2. Gene Amplification
• Gene amplifications can be seen in certain tumour cells. The amplified genes may be detected
as a “homogeneously stained regions” on a specific chromosome.
• Activation of certain “C-onc” is brought about by amplification.
• Increased amount of products formed from certain oncogenes may help in progression of a
tumour cell to malignant (cancerous) form.
• N-myc amplification, 3 to 300 copies, seen in neuroblastomas. A strong correlation observed
amongst ‘N-myc’ amplification, advanced stage and poor prognosis.
3. Promoter Insertion
• It has been seen that certain retroviruses, e.g. Avian leukaemia virus do not have ‘V-oncs’.
They can cause cancer over a longer period of time as compared to retroviruses which possess Voncs, called slow-transforming retroviruses.
• When such a retrovirus infects cells, a DNA copy, called cDNA is synthesised from the RNA
genome of the virus by reverse transcriptase. The cDNA, thus formed, is integrated in the host
genome. The integrated double-stranded cDNA is called as a “provirus”.
• The cDNA copies thus formed are usually flanked at both ends by ‘long terminal repeats’
(Jumping genes) which acts as a ‘promoter’ resulting in transcription.
Example
• Normal chicken B lymphocytes have “myc” gene on its chromosome which is inactive.
• Infection of such a cell with Avian leukaemia virus (ALV) produces cDNA copy (Provirus)
which becomes integrated.
• The ‘myc’ gene is activated in an upstream, by its right hand long terminal repeat (LTR), which
is a strong promoter and results in transcription of myc mRNA.
4. Enhancer Insertion
In this mechanism, the cDNA copy (Provirus) gets inserted ‘downstream’ from the gene and
hence cannot act as a promoter. Instead, a certain portion of proviral sequence acts as an
“enhancer” element leading to activation of upstream gene and its transcription.

+===+

**PROBLEM SET**
#1 In the text on gene amplification and insertion, copy the passage starting with "3. Promoter Insertion" and going on through "produces cDNA copy (Provirus)", swapping "reverse transcriptase" for "RNA-dependent DNA polymerase".
#2 According to the text on gene amplification and insertion, how many copies of N-myc are seen in neuroblastomas?
#3 Using the text on gene amplification and insertion, say yes or no to each statement and quote the words that settle it: (a) Avian leukaemia virus has V-oncs. (b) In enhancer insertion, the provirus is inserted downstream from the gene. (c) The myc gene in normal chicken B lymphocytes is active.
You won't need the items for anything here.

+===+

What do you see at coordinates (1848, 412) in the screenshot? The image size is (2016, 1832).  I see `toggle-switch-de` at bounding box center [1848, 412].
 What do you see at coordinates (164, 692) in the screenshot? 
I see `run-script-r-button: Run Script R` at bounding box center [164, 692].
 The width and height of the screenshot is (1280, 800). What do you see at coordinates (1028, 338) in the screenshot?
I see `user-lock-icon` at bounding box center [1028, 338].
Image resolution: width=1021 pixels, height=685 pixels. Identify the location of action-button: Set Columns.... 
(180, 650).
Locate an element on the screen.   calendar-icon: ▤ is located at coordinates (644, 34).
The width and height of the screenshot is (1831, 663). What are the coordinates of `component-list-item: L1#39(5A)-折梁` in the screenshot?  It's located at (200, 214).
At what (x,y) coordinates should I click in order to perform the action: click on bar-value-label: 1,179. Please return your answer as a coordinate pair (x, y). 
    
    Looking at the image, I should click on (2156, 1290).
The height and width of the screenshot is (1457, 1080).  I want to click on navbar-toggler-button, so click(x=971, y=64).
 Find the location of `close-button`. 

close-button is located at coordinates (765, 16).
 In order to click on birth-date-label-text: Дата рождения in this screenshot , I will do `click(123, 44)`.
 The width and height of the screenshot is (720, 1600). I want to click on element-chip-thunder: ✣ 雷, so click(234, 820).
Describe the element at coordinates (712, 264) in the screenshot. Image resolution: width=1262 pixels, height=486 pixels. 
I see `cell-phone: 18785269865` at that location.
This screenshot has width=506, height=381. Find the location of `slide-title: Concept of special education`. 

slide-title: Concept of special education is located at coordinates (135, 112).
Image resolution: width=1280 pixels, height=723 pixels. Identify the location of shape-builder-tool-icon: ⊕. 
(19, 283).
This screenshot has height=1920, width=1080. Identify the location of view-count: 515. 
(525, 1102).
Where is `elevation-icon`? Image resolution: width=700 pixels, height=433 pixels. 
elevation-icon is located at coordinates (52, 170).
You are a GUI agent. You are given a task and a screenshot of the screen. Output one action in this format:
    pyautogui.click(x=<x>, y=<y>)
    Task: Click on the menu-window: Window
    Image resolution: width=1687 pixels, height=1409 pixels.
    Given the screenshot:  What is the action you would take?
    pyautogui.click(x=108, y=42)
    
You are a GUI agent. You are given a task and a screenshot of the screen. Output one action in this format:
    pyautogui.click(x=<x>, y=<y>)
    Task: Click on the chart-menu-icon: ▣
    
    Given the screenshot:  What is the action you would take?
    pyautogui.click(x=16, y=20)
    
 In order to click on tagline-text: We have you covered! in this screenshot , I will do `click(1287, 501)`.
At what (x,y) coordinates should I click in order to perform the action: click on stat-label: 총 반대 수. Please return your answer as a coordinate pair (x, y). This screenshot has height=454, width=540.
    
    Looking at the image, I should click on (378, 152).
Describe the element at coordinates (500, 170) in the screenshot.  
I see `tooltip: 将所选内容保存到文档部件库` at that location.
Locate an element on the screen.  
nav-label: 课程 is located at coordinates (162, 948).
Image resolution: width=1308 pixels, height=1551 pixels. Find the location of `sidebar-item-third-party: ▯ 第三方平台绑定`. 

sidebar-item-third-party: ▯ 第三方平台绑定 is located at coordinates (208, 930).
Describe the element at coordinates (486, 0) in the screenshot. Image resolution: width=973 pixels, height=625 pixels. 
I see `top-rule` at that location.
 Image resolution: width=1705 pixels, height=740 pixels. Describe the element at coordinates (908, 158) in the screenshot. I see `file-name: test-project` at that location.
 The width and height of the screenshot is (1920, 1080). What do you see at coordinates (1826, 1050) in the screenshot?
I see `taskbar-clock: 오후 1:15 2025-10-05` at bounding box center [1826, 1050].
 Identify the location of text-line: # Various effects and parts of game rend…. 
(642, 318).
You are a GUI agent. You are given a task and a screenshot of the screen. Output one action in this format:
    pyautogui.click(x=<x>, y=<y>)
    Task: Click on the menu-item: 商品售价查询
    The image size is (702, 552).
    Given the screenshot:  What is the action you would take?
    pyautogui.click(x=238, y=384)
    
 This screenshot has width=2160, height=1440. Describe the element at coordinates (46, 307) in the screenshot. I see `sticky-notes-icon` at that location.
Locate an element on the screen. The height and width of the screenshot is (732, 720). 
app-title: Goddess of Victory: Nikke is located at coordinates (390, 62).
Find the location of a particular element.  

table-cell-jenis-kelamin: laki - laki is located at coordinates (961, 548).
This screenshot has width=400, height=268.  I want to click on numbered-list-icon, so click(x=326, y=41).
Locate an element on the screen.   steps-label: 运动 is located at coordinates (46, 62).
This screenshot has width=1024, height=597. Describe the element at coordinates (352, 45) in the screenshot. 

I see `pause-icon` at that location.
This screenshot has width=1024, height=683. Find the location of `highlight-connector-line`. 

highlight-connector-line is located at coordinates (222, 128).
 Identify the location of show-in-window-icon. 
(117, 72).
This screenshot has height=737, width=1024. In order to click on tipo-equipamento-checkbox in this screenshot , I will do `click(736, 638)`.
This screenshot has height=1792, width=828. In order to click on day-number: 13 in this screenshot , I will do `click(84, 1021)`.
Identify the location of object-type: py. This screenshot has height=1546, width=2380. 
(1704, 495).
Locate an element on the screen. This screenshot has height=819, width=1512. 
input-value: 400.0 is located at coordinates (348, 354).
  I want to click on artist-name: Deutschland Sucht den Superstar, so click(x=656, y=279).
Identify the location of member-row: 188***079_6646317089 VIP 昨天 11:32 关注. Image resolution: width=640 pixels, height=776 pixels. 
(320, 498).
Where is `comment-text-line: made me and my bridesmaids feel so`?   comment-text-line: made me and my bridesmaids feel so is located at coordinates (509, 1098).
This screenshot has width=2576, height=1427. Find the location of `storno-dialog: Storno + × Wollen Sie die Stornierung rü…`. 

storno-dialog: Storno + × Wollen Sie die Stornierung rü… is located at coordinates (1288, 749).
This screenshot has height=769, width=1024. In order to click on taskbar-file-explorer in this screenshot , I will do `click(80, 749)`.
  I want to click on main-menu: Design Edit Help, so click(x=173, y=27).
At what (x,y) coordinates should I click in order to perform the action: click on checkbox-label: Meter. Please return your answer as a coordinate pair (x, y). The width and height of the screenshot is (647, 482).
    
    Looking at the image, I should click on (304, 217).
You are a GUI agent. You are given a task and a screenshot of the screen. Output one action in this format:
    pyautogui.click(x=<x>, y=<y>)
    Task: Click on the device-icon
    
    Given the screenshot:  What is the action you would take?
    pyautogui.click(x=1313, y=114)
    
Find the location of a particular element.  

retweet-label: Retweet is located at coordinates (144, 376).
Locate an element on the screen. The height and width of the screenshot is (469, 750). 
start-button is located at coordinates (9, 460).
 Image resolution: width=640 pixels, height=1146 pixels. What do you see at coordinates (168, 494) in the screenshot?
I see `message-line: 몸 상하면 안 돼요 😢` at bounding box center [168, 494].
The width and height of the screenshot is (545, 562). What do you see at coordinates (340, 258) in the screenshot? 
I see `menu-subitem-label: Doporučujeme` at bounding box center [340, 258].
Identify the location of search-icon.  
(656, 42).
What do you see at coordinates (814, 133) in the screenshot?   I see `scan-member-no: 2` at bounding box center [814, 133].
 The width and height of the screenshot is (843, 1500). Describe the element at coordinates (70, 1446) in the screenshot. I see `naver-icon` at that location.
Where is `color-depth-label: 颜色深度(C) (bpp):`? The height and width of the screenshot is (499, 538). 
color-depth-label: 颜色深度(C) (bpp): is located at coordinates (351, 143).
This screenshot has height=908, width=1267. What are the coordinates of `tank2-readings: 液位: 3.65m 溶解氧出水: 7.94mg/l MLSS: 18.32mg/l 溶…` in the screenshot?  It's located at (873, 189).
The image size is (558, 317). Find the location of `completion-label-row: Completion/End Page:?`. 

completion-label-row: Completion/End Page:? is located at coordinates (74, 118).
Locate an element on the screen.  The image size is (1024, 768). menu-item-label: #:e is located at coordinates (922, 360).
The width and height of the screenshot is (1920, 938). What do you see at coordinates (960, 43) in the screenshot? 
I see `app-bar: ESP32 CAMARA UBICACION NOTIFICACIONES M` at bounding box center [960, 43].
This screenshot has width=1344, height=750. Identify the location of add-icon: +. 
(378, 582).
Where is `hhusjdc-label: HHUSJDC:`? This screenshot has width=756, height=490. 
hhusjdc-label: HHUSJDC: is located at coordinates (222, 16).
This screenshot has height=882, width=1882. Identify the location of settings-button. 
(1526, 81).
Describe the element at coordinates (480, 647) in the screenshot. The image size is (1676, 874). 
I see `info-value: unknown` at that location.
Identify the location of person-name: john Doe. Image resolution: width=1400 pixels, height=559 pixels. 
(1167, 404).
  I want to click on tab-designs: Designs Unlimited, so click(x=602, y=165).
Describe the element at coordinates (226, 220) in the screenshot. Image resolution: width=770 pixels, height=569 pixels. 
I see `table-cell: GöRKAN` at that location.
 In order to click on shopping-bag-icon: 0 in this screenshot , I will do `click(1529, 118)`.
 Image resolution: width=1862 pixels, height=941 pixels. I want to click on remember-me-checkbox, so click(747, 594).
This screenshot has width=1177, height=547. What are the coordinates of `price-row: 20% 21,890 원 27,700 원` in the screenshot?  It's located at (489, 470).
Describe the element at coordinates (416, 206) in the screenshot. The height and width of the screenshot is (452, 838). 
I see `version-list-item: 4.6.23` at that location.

+===+

**PER-TASK OUTPUTS**
#1
3. Promoter Insertion
• It has been seen that certain retroviruses, e.g. Avian leukaemia virus do not have ‘V-oncs’.
They can cause cancer over a longer period of time as compared to retroviruses which possess Voncs, called slow-transforming retroviruses.
• When such a retrovirus infects cells, a DNA copy, called cDNA is synthesised from the RNA
genome of the virus by RNA-dependent DNA polymerase. The cDNA, thus formed, is integrated in the host
genome. The integrated double-stranded cDNA is called as a “provirus”.
• The cDNA copies thus formed are usually flanked at both ends by ‘long terminal repeats’
(Jumping genes) which acts as a ‘promoter’ resulting in transcription.
Example
• Normal chicken B lymphocytes have “myc” gene on its chromosome which is inactive.
• Infection of such a cell with Avian leukaemia virus (ALV) produces cDNA copy (Provirus)

#2 3 to 300 copies.

#3
(a) No: "certain retroviruses, e.g. Avian leukaemia virus do not have ‘V-oncs’."
(b) Yes: "the cDNA copy (Provirus) gets inserted ‘downstream’ from the gene"
(c) No: "Normal chicken B lymphocytes have “myc” gene on its chromosome which is inactive."